• _Task description_
Copy every line below. Do not alter any of them.

Segment Open

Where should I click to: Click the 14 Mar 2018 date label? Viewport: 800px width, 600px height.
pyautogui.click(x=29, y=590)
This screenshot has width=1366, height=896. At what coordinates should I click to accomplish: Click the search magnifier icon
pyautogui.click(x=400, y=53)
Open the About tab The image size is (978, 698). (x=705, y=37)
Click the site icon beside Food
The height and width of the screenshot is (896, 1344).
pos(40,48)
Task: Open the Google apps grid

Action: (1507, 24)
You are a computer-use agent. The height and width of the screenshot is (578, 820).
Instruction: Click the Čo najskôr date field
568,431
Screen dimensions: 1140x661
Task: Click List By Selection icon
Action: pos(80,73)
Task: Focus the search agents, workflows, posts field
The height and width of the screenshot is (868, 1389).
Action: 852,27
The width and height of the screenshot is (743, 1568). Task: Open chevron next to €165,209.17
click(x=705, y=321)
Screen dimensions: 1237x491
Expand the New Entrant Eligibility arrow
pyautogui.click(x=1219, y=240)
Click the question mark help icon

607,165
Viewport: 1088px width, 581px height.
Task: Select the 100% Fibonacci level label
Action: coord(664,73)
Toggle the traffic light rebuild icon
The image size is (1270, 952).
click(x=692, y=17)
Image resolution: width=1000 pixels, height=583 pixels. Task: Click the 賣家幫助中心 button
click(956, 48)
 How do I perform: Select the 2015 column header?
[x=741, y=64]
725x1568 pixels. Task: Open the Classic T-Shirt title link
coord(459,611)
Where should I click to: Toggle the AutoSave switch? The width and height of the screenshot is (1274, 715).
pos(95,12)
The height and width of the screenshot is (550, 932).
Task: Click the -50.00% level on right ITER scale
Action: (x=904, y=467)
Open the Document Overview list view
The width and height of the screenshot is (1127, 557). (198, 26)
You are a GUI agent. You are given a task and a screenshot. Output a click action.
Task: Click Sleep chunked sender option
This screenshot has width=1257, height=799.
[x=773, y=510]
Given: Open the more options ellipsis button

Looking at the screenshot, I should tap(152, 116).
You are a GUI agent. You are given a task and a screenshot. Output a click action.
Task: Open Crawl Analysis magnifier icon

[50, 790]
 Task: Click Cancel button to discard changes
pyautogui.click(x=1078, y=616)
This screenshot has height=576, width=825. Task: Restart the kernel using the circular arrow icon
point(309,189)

Segment Closed

• _Solved exercise_
Where should I click to: Click the 14 Mar 2018 date label? Viewport: 800px width, 600px height.
pyautogui.click(x=29, y=590)
This screenshot has width=1366, height=896. At what coordinates should I click to accomplish: Click the search magnifier icon
pyautogui.click(x=400, y=53)
Open the About tab The image size is (978, 698). (x=705, y=37)
Click the site icon beside Food
The height and width of the screenshot is (896, 1344).
pos(40,48)
Task: Open the Google apps grid

Action: (1507, 24)
You are a computer-use agent. The height and width of the screenshot is (578, 820).
Instruction: Click the Čo najskôr date field
568,431
Screen dimensions: 1140x661
Task: Click List By Selection icon
Action: pos(80,73)
Task: Focus the search agents, workflows, posts field
The height and width of the screenshot is (868, 1389).
Action: 852,27
The width and height of the screenshot is (743, 1568). Task: Open chevron next to €165,209.17
click(x=705, y=321)
Screen dimensions: 1237x491
Expand the New Entrant Eligibility arrow
pyautogui.click(x=1219, y=240)
Click the question mark help icon

607,165
Viewport: 1088px width, 581px height.
Task: Select the 100% Fibonacci level label
Action: coord(664,73)
Toggle the traffic light rebuild icon
The image size is (1270, 952).
click(x=692, y=17)
Image resolution: width=1000 pixels, height=583 pixels. Task: Click the 賣家幫助中心 button
click(956, 48)
 How do I perform: Select the 2015 column header?
[x=741, y=64]
725x1568 pixels. Task: Open the Classic T-Shirt title link
coord(459,611)
Where should I click to: Toggle the AutoSave switch? The width and height of the screenshot is (1274, 715).
pos(95,12)
The height and width of the screenshot is (550, 932).
Task: Click the -50.00% level on right ITER scale
Action: (x=904, y=467)
Open the Document Overview list view
The width and height of the screenshot is (1127, 557). (198, 26)
You are a GUI agent. You are given a task and a screenshot. Output a click action.
Task: Click Sleep chunked sender option
This screenshot has width=1257, height=799.
[x=773, y=510]
Given: Open the more options ellipsis button

Looking at the screenshot, I should tap(152, 116).
You are a GUI agent. You are given a task and a screenshot. Output a click action.
Task: Open Crawl Analysis magnifier icon

[50, 790]
 Task: Click Cancel button to discard changes
pyautogui.click(x=1078, y=616)
This screenshot has height=576, width=825. Task: Restart the kernel using the circular arrow icon
point(309,189)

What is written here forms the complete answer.